Data to examine:
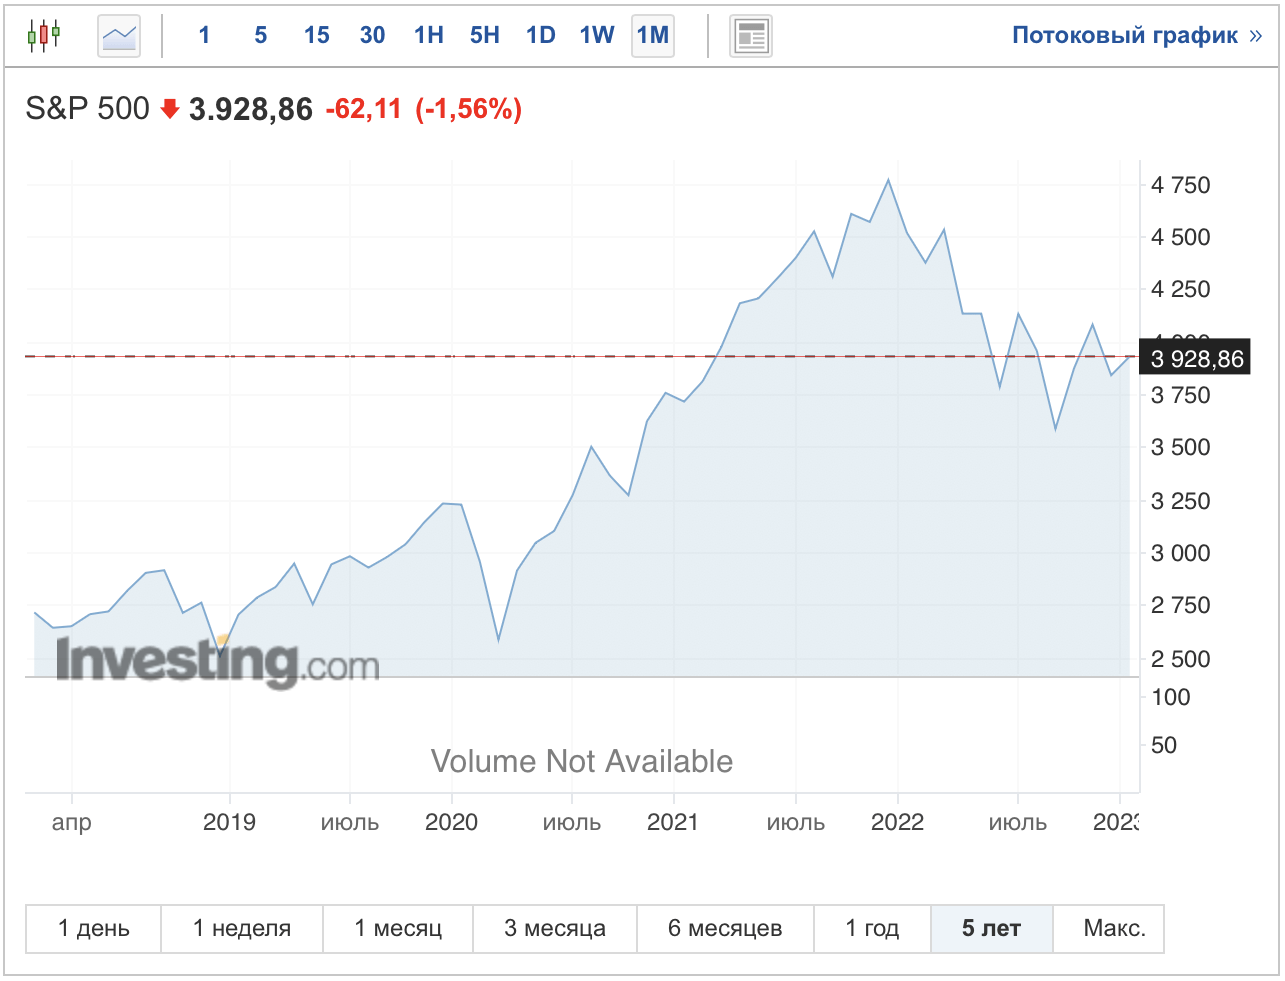Screen dimensions: 1285x981
Task: Show the Макс. time range
Action: [1114, 929]
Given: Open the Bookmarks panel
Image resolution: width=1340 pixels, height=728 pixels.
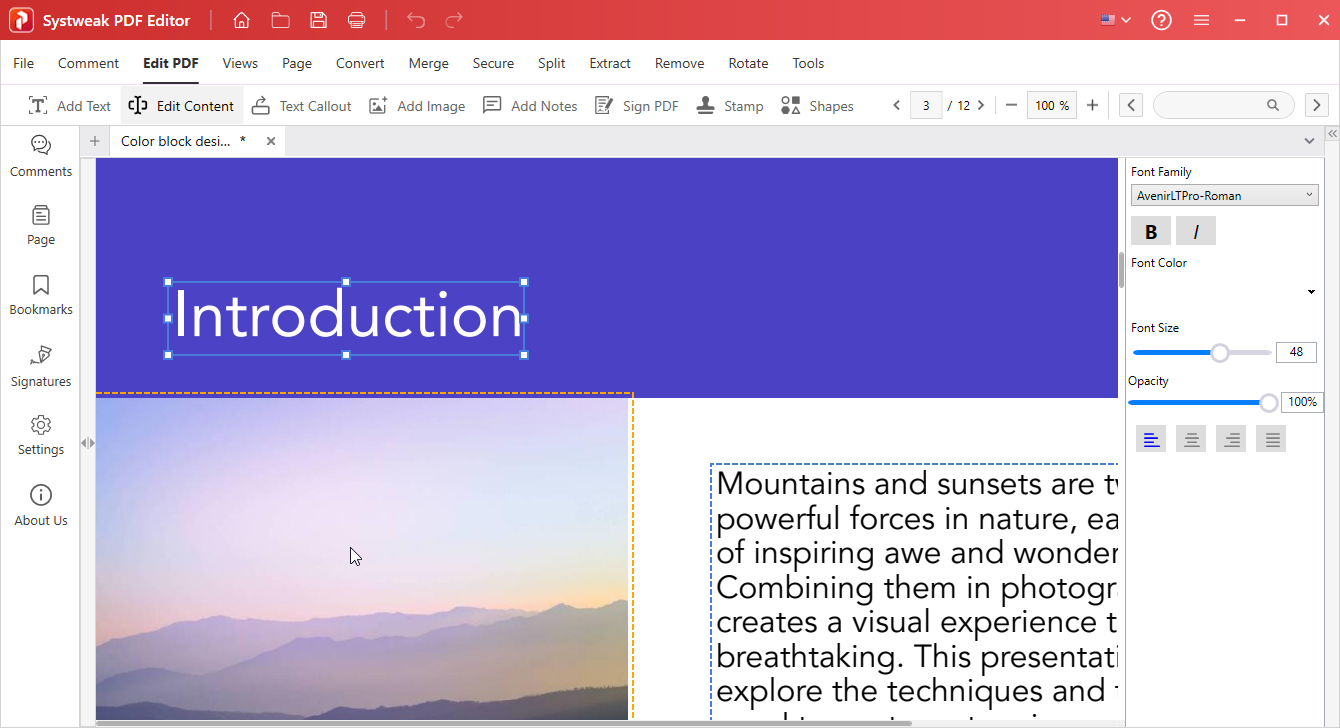Looking at the screenshot, I should pos(40,293).

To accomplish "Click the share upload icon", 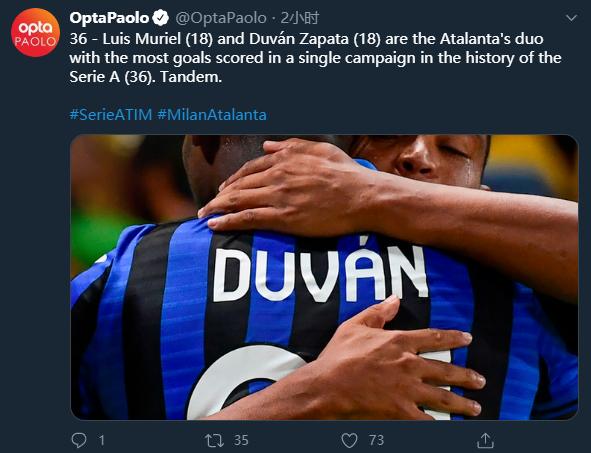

Exercise aim:
Leaving out the pictures, restate word for word the lines above from the one containing "Given: Open the Bookmarks panel" through the end of the records, both ends included.

Solution to the problem:
Given: Open the Bookmarks panel
Image resolution: width=1340 pixels, height=728 pixels.
Looking at the screenshot, I should pos(40,293).

To accomplish "Click the share upload icon", 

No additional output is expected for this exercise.